A Look at the Big Picture
To better understand what sustainability means, it helps to step back and take a look at the big picture. Two broad trends can be seen. First, the natural systems around us are being depleted at a rate faster than they can be renewed. Second, population growth and consumption are continuing to rise. It should come as little surprise that Americans lead the world in resource consumption and waste generation.
These two trends are like the sides of a funnel, converging upon one another. The time we have to stabilize these trends is diminishing. And we don't know at what point irreparable damage will occur.
What we see happening around us in our communities are local manifestations of these global trends: diminishing open land and forests; threatened wildlife habitat; increased traffic congestion; poor air quality; contaminated water and earth; and many people without an affordable place to live. However, a growing number of communities have taken actions that hold promise for slowing, if not reversing, these trends -– actions often grounded on one of the following perspectives:
- Dealing with Upstream Causes
- Taking a Systems Approach
- Thinking in Terms of Cycles
1. DEALING WITH UPSTREAM CAUSES
Two paired phrases often used in discussing sustainable development are: "upstream causes" and "downstream effects." Planning and zoning strategies that address the root causes of land use and environmental issues are said to deal with "upstream causes." In contrast, strategies that focus on remedying (or managing) existing problems deal with "downstream effects." The connection is that by taking preventive measures -– that is, by dealing with what creates environmental and land use problems in the first place (i.e., "upstream causes"), one can often avoid the more costly and intractable steps needed to remedy land use problems after they occur (i.e., "downstream effects").

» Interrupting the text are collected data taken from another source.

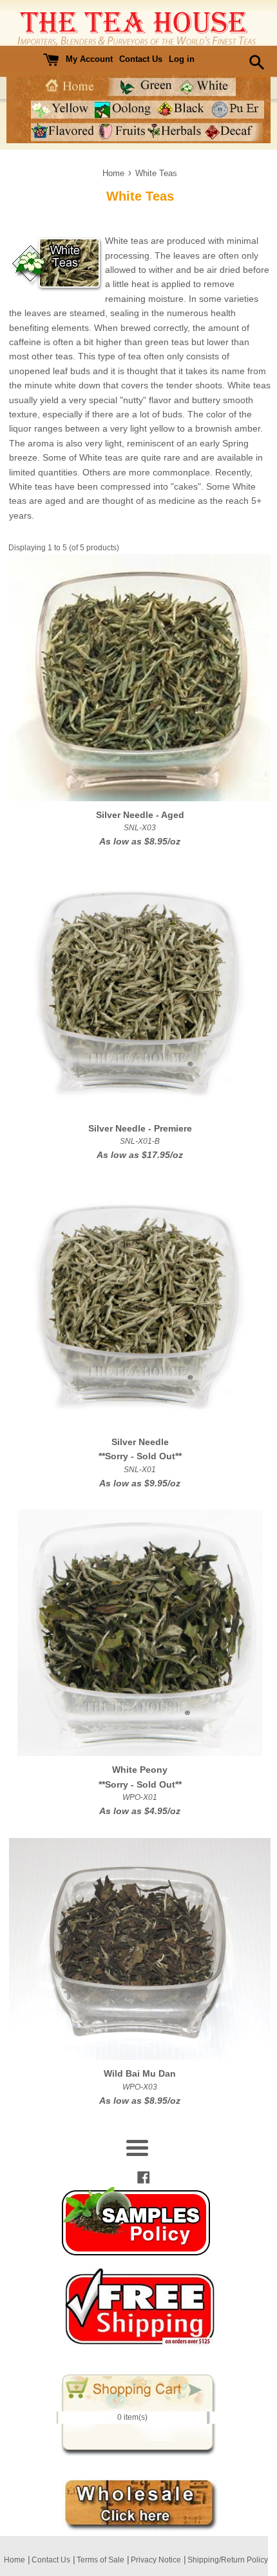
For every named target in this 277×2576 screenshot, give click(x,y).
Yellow (62, 109)
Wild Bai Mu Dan (140, 2073)
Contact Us (140, 59)
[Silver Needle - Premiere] (140, 991)
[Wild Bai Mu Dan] (140, 1949)
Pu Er (236, 109)
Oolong (123, 109)
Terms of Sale (100, 2559)
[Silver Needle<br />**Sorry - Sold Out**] (140, 1305)
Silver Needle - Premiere (140, 1128)
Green (141, 86)
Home (68, 86)
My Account (89, 59)
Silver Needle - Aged (140, 815)
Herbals (175, 132)
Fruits (122, 132)
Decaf (233, 132)
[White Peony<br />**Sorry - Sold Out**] (140, 1633)
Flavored (64, 132)
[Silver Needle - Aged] (140, 677)
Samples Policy (137, 2221)
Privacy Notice (156, 2559)
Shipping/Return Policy (227, 2559)
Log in (182, 59)
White (206, 86)
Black (181, 109)
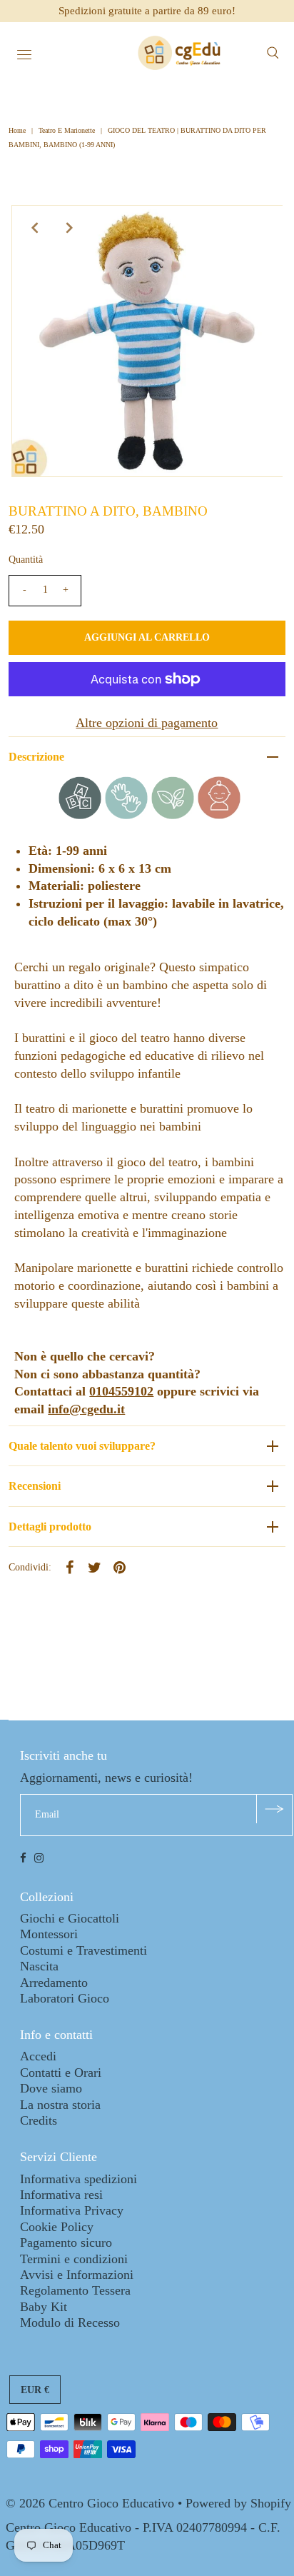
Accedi (38, 2056)
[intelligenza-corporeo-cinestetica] (126, 815)
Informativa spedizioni (78, 2179)
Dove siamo (51, 2088)
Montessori (49, 1934)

Traditionally, most land use and environmental regulations have focused on managing downstream effects. For example, regulating hazardous, toxic substances usually takes the form of controlling their on-site storage and disposal. In contrast, an upstream approach might encourage alternatives to the use of toxic chemicals, thereby avoiding the need to deal with storage and disposal concerns. Likewise, efforts to deal with traffic congestion usually take the form of widening streets, adding lanes, lights, or other mitigation measures. An upstream approach might instead focus on developing strategies that work to reduce the volume of traffic, eliminating the need for dealing with congestion.